This holiday season, as families gather with their loved ones, they may celebrate with a cup of hot chocolate and freshly baked cookies. But if they bought those cookies at a nearby Crumbl Cookies, they may be enjoying sweets that were made by kids who were working past allowed hours or operating dangerous equipment prohibited by federal labor laws.
Many young workers are unaware of their rights and child labor protections. They may work late or perform a dangerous task simply because their manager asked. They may not realize that they can and should refuse to put themselves in harm’s way. Employers must make sure that when children work, they don’t jeopardize their health, well-being or educational opportunities, something Crumbl Cookies franchisees ignored.
Recently, investigators with the Wage and Hour Division found that Crumbl Cookies exposed 64 workers aged 14-17 to violations of the federal child labor laws, racking up a combined $72,000 in penalties.
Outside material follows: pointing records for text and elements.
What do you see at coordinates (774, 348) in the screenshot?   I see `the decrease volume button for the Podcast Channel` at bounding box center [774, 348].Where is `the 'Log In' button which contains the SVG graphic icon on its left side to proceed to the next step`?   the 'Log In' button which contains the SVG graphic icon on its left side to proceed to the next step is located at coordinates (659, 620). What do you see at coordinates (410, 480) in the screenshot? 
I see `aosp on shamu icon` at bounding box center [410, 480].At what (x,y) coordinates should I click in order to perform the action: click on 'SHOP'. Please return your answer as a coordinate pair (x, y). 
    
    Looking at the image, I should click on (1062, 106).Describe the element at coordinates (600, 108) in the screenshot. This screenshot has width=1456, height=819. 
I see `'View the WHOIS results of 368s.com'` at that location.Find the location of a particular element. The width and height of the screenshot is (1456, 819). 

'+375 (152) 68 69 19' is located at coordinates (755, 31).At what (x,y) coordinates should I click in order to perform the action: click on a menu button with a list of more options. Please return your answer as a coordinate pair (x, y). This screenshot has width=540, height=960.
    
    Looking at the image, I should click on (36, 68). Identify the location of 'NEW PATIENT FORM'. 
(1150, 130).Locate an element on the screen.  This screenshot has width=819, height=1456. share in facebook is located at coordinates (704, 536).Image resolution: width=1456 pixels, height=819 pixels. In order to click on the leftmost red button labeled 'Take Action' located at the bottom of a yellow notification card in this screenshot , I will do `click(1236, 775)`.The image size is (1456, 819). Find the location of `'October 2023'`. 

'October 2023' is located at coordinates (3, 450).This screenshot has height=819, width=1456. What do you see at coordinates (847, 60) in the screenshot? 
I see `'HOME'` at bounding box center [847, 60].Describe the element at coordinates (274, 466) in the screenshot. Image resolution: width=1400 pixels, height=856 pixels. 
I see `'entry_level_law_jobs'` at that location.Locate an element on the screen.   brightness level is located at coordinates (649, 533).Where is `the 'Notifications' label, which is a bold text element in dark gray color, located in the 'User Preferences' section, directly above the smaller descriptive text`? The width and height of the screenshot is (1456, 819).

We have resources to make sure parents, employers and young workers are aware of the rules that apply to working youth. Despite this, some employers continue to hire minors to work in hazardous occupations, assign them prohibited tasks, or schedule them beyond the hours of work permitted on a school day or week.
Federal labor law prohibits the employment of workers under the age of 14 in non-agricultural settings. 14- and 15-year-olds must work outside of the hours of school and cannot work:
- More than 3 hours on a school day, including Friday;
- More than 18 hours per week when school is in session;
- More than 8 hours per day when school is not in session;
- More than 40 hours per week when school is not in session; and
- Before 7 a.m. or after 7 p.m. on any day, except from June 1 through Labor Day, when nighttime work hours are extended to 9 p.m.
Federal child labor laws also prohibit anyone under 18 from working in any occupation the Secretary of Labor has declared to be hazardous.
Crumbl Cookies franchisees are not alone in ignoring child labor laws. In 2022, our investigators found over 3,800 minors employed in violation of child labor laws, an increase of 37% over the previous year. Minors employed in violation of hazardous orders were up 26% in the same period, with a total of 688 minors found to be working in hazardous occupations.
In every case, the onus is on the employer to know when young workers can and cannot work, and what jobs they can perform. There is no excuse for putting young workers in unnecessary harm. Young workers, their parents and stakeholders should access our online tools or contact the Wage and Hour Division for guidance, compliance assistance or other resources. Together we must commit to the safety of young workers and ensure that the memories we make this season do not come at the expense of the safety or educational opportunities of young workers.